A simple change in Oklahoma law would allow school nurses to react quickly to save children with life-threatening allergic reactions, a state lawmaker said.
House Bill 2101 would allow school nurses to use epinephrine auto-injectors, often known by the brand name EpiPens, on students they suspect are having such medical emergencies.
“When you're throat is swelling and you can't breathe, it's seconds,” said Rep. Will Fourkiller, a nurse and former teacher.
The bill passed the House of Representatives, but the Senate returned it, asking for clarification on some issues.
Fourkiller said the idea for the bill came from his wife, who is a school nurse in a rural area near Stilwell.
Students are allowed to bring auto-injectors to school only with a prescription. But nurses and other adults have few options for anyone with an unknown allergy, especially in rural communities, said Fourkiller, D-Stilwell. By the time an ambulance transported a student with anaphylaxis to the nearest hospital, it might be too late, he said.
Anaphylaxis is a fast, severe allergic reaction, according to the Centers for Disease Control and Prevention. The reaction has a variety of symptoms, such as hives, trouble breathing and shock. It can cause death. Someone who is suffering from anaphylaxis needs medical attention immediately.
For food allergies, the best treatment is auto-injected epinephrine, according to the Asthma and Allergy Foundation of America.

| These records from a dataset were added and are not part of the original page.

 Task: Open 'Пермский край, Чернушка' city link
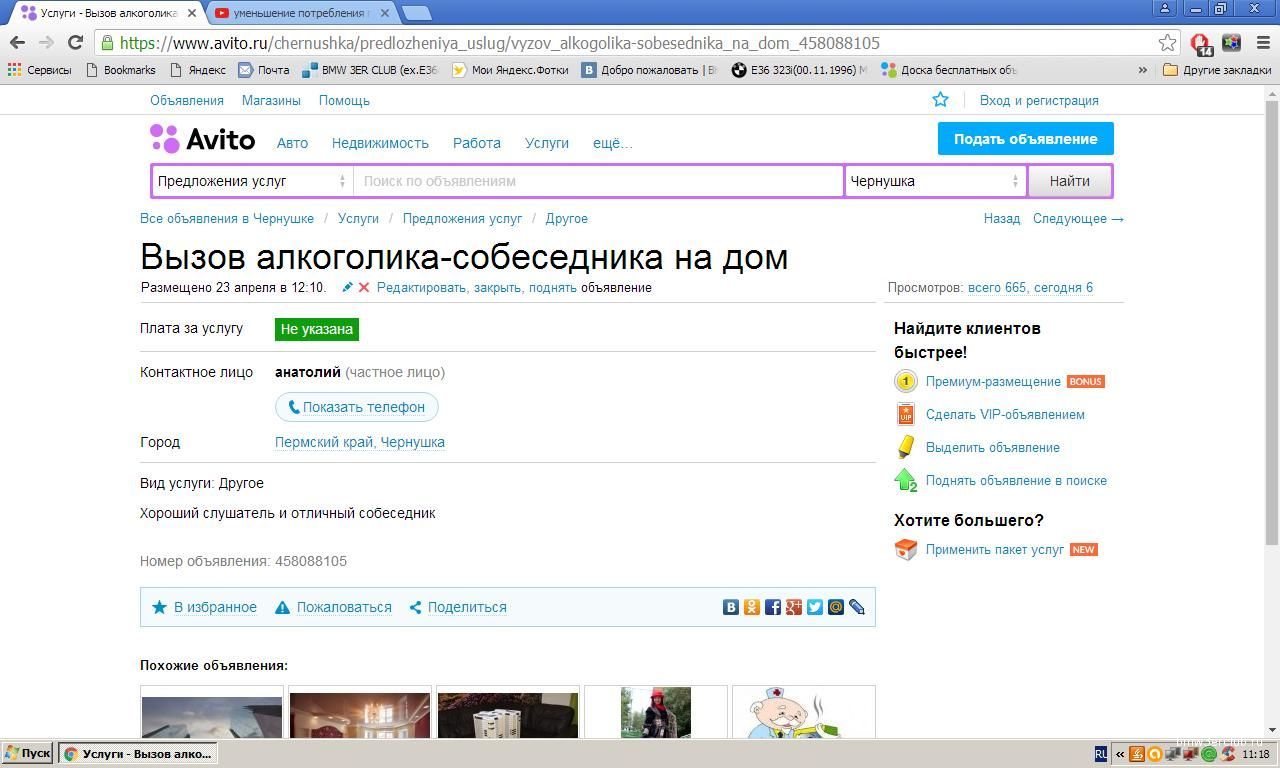pyautogui.click(x=360, y=442)
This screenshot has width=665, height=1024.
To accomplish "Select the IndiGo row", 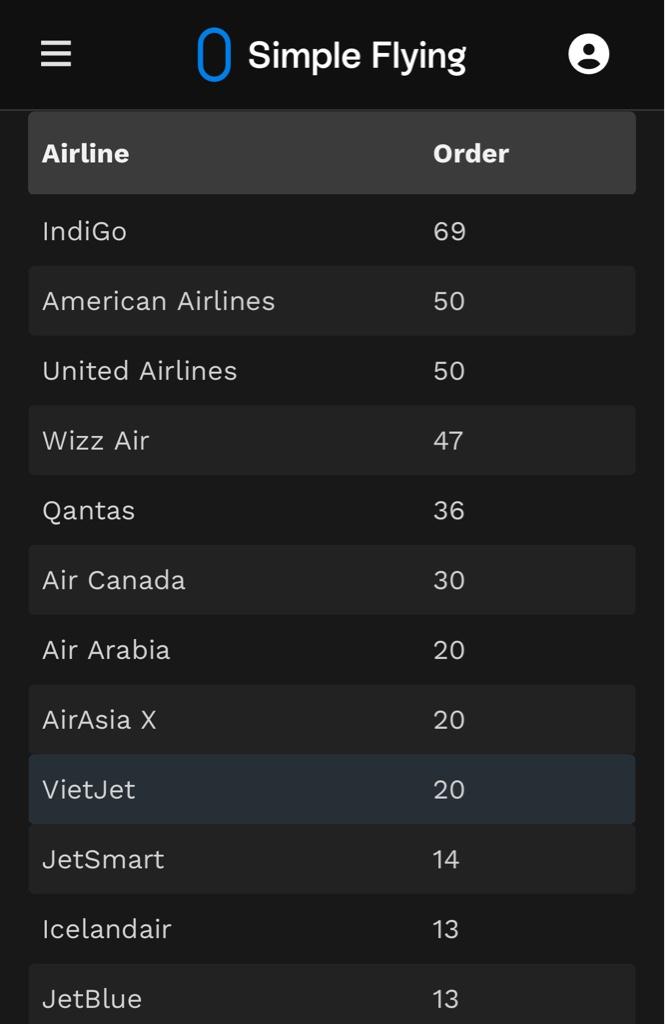I will 332,231.
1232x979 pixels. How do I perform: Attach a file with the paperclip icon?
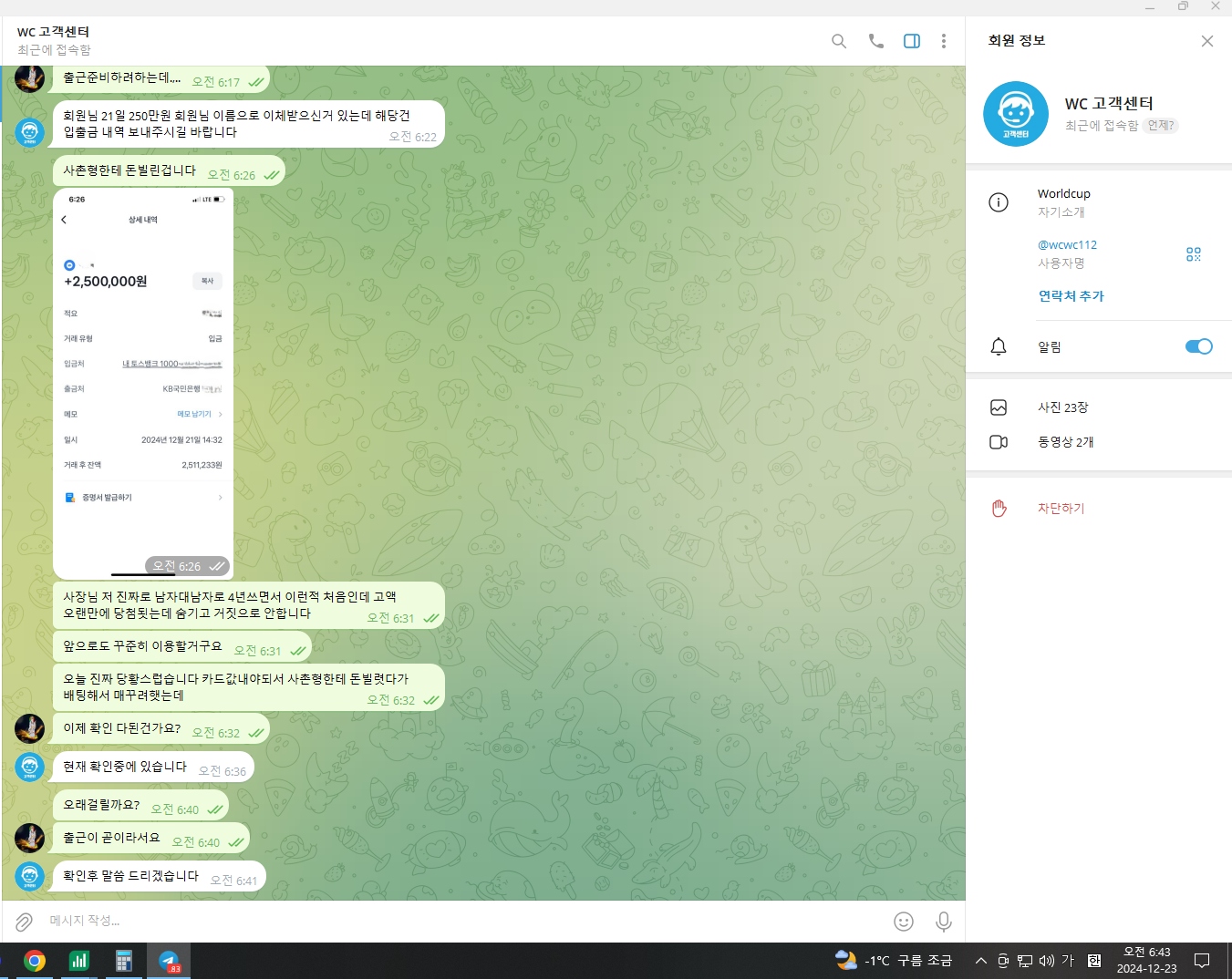tap(25, 922)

About 1 in 6 children with food allergies have discovered they are allergic after an accidental ingestion at school, according to the CDC.
Furthermore, about 1 in 4 cases of anaphylaxis at school happen to students who didn't know they had an allergy in the first place, according to the CDC.
“Children have lost their lives because they didn't know they were allergic,” Fourkiller said.
Last year, a first-grader in Virginia died after eating a peanut a friend gave her during recess, according to the Asthma and Allergy Foundation of America.
Afterward, Virginia lawmakers required school officials to keep epinephrine auto-injectors on site. Similar legislation has passed in Maryland and Illinois.
In Oklahoma, students are only allowed to give themselves two types of medicine at school: anaphylaxis medicine and asthma inhalers. Both types of medicine have to be specifically prescribed, and a student's parent and doctor must notify school officials in writing each school year.
School nurses and administrators are bound by the specifics of the law when it comes to who can be treated with auto-injectors, said Tricia Pemberton, a spokeswoman for the Oklahoma Education Department.
“The current law would allow this only to those students who have been seen by a doctor,” Pemberton said. “Rep. Fourkiller is seeking broader use.”